Les ONG locales tentent de pallier le manque de communication et d'information sur le terrain, mais dans des villes tumultueuses comme Ranong, les migrants ne sont pas tous au courant de l'évolution de leurs droits et des possibilités de recours. Et les pratiques des autorités locales sont un problème lancinant que dénonce inlassablement Phil Robertson (HRW) : "Toutes ces initiatives ne changent rien à la façon dont les officiels et employeurs thaïs agissent contre les travailleurs migrants. Ils ont le pouvoir d'agir de cette façon donc ils agissent de cette façon, c'est aussi simple que cela. Et tant que le secteur de la police ne sera pas réformé, cela ne changera pas."

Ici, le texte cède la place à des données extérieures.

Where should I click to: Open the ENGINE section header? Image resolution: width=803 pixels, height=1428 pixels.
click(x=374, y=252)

Alors pourquoi, malgré cette litanie cauchemardesque, dangerosité du voyage, endettement inévitable, bureaucratie opaque, conditions de travail drastiques, droits restreints, hostilité des locaux et corruption de la police, pourquoi des milliers de Birmans continuent de franchir les eaux brunâtres du Kra Buri à leurs risques et périls ? "Même si le régime des militaires a été aboli, cela n'a pas eu beaucoup d'incidence pour les petites gens au niveau économique. Et ça ne s'arrange pas : nous travaillons en ce moment sur un rapport dans l'est de la Birmanie, beaucoup de gens sont en train de perdre leurs terres, qui sont vendues arbitrairement à des investisseurs privés. Des flots continus de migrants birmans continuent d'arriver en Thaïlande, et je pense qu'il faudra encore au moins dix bonnes années de développement économique pour qu'ils puissent gagner assez d'argent et vivre décemment en Birmanie." avance Phil Robertson (HRW). Sur l'échelle de la tragédie humaine, c'est tout ce qui compte, vivre décemment.

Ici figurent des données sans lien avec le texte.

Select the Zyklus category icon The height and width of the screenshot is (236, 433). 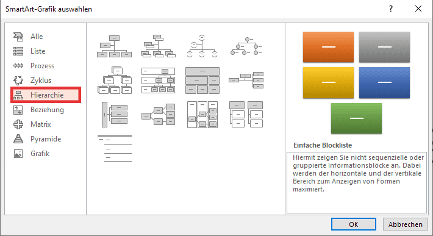click(18, 80)
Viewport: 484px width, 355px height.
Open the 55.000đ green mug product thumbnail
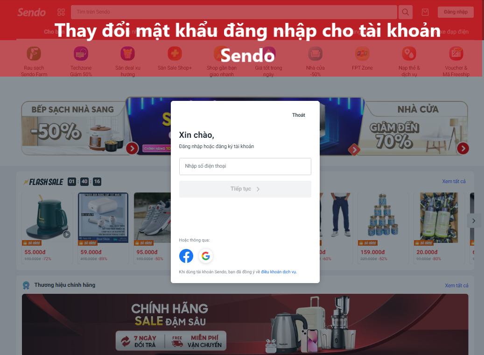47,216
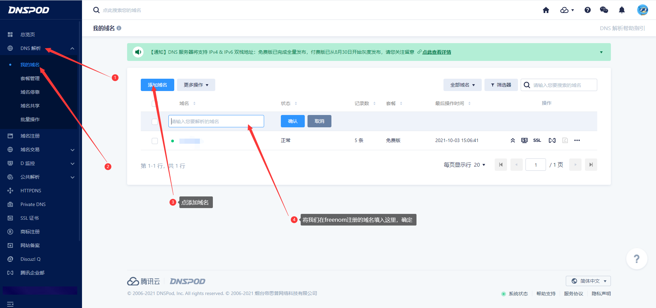Viewport: 656px width, 308px height.
Task: Expand the 简体中文 language selector
Action: coord(588,281)
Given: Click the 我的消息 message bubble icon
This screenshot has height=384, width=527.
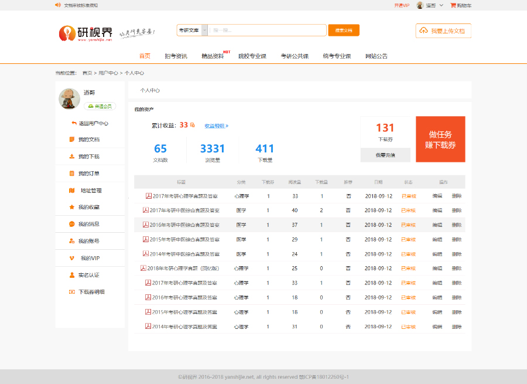Looking at the screenshot, I should point(72,224).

L'heure est au soleil rougeoyant et aux vols de corbeaux au-dessus des filets de pêche. Retour vers le centre-ville, entre la fumée des bateaux et les dépôts de bois le long de la route. Et ce panneau devant lequel les femmes roulent à vélo, le visage masqué par un foulard, qui laisse interdit : "Stop Human Trafficking". La trace d'une campagne officielle en anglais, thaï et birman, juste à l'entrée du marché sauvage qui vend tout pour une bouchée de pain, du jus de fruits frais aux balais-brosses, en passant par les T-shirts "Bitch – Better have my money". Malgré les avertissements placardés en 4 par 3 au milieu du bagne, Ranong n'est pas prête de se séparer de la moitié de sa population.